This month I want to highlight a video, ChatGPT with Rob Miles, by the Computerphile YouTube channel. This 36 minute video explores how ChatGPT works and some underlying limitations. One way we can think about pure language models is as simulators; they are trying to predict text. In order to do a good job predicting text, you need good models of the processes that generate the text. Practically, if we wanted to write a previously unknown poem by Shakespeare, then a language model would simulate a Shakespeare, who then generates a poem.
These language models simulate their outputs to maximize a score, and that score is created via Reinforcement Learning (RL). Whereas videogames often have an actual score that models can optimize towards, language models rely on humans to determine good output scores. However, the number of iterations needed to train models can be in the millions, meaning humans can’t reasonably spend the time to evaluate each output. Instead, language models generate outputs, which humans rate, which are then used to generate a reward model that the language model uses to optimize further responses.
One inherent flaw in this scoring system is that the objective is to optimize for a score, or in ChatGPT’s case, optimize for positive human feedback. Positive human feedback does not 100% correlate to correctness, meaning ChatGPT can begin to optimize for answers that humans approve of, versus correct responses. If, for example, you ask for an answer to a factual question, and ChatGPT gives you an answer, but you don’t know if that answer is correct, then the model can’t use your reaction to evaluate its success.
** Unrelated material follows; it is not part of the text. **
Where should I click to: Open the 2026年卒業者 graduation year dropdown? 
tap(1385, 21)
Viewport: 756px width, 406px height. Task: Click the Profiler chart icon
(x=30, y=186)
So models can find themselves giving answers that humans want to hear, because those receive positive feedback, even if not factual.
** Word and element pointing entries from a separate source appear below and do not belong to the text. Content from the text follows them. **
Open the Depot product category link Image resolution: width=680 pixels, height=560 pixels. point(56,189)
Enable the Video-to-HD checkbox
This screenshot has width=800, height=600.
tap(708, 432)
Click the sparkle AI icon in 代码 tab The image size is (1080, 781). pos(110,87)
Example of the language model and simulator gap in understanding:
“You can get it [ChatGPT] to speak Danish to you. The first person who tried this posted it to Reddit. So he says ‘speak to me in Danish’ and it says, IN PERFECT DANISH, ‘I’m sorry, I’m a language model educated by OpenAI, so I can’t speak Danish. I only speak English. If you need help with anything in English, let me know and I’ll do my best to help you.’”
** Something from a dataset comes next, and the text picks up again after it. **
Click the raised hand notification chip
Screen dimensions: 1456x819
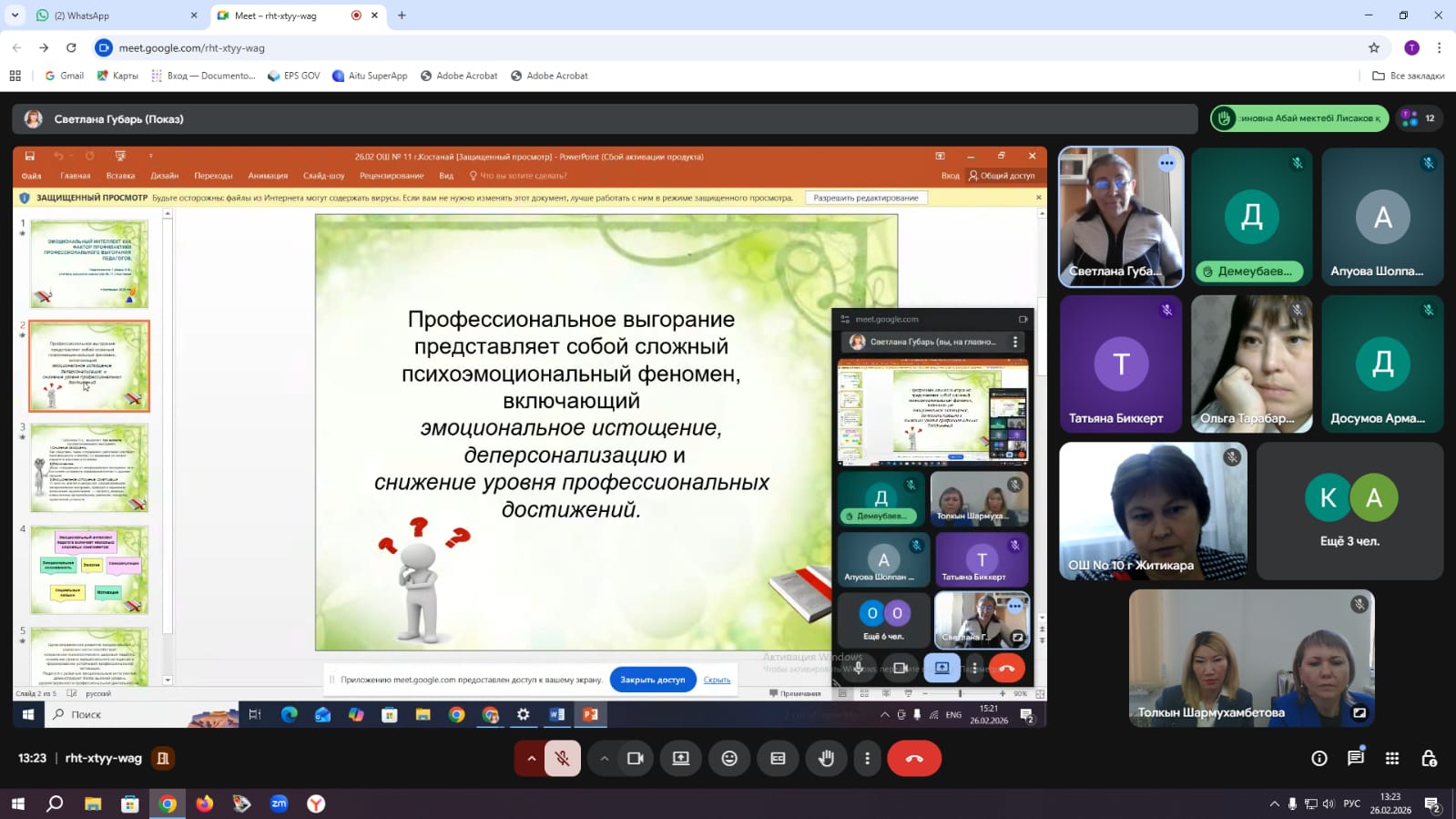[x=1299, y=118]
Example of reinforcement learning from human feedback leading to deceiving answers:
“There is an incentive for deception. Anytime you are more likely to get approval by deceiving the person you’re talking to, that’s better…They were trying to train a thing with a hand to pick up a ball, and it realized it’s not a 3D camera, and so if it puts its hand between the ball and the camera, this looks like it’s going to get the ball, but doesn’t actually get it; but the human feedback providers were presented with something that seemed to be good, so they gave it a thumbs up.”